Undernutrition is the single largest contributor to the global burden of disease and can be addressed through a number of highly efficacious interventions. Undernutrition generally has not received commensurate attention in policy agendas at global and national levels, however, and implementing these efficacious interventions at a national scale has proven difficult. This paper reports on the findings from studies in Bangladesh, Bolivia, Guatemala, Peru and Vietnam which sought to identify the challenges in the policy process and ways to overcome them, notably with respect to commitment, agenda setting, policy formulation and implementation. Data were collected through participant observation, documents and interviews.
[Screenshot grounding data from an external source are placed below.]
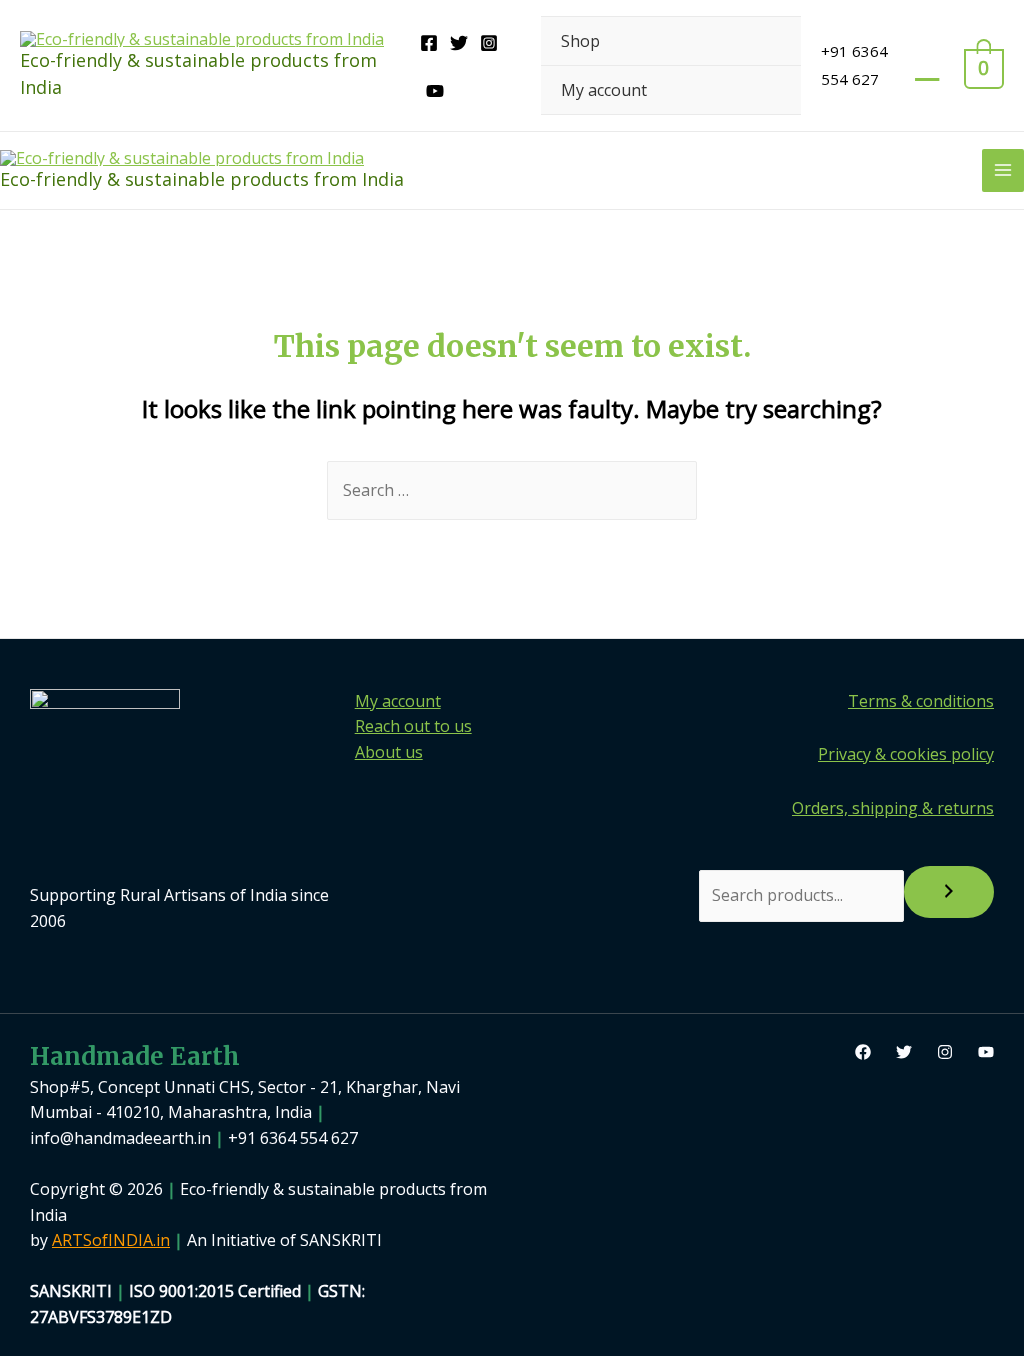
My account (604, 90)
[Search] (949, 892)
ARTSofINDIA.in (111, 1240)
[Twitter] (459, 43)
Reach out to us (413, 726)
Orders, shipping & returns (893, 808)
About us (389, 752)
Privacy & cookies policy (906, 754)
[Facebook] (429, 43)
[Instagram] (489, 43)
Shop (580, 41)
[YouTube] (435, 91)
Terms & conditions (921, 701)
Data collection, analysis and synthesis were guided by published conceptual frameworks for understanding malnutrition, commitment, agenda setting and implementation capacities. The experiences in these countries provide several insights for future efforts: (a) high-level political attention to nutrition can be generated in a number of ways, but the generation of political commitment and system commitment requires sustained efforts from policy entrepreneurs and champions; (b) mid-level actors from ministries and external partners had great difficulty translating political windows of opportunity for nutrition into concrete operational plans, due to capacity constraints, differing professional views of undernutrition and disagreements over interventions, ownership, roles and responsibilities; and (c) the pace and quality of implementation was severely constrained in most cases by weaknesses in human and organizational capacities from national to frontline levels. These findings deepen our understanding of the factors that can influence commitment, agenda setting, policy formulation and implementation. They also confirm and extend upon the growing recognition that the heavy investment to identify efficacious nutrition interventions is unlikely to reduce the burden of undernutrition unless or until these systemic capacity constraints are addressed, with an emphasis initially on strategic and management capacities.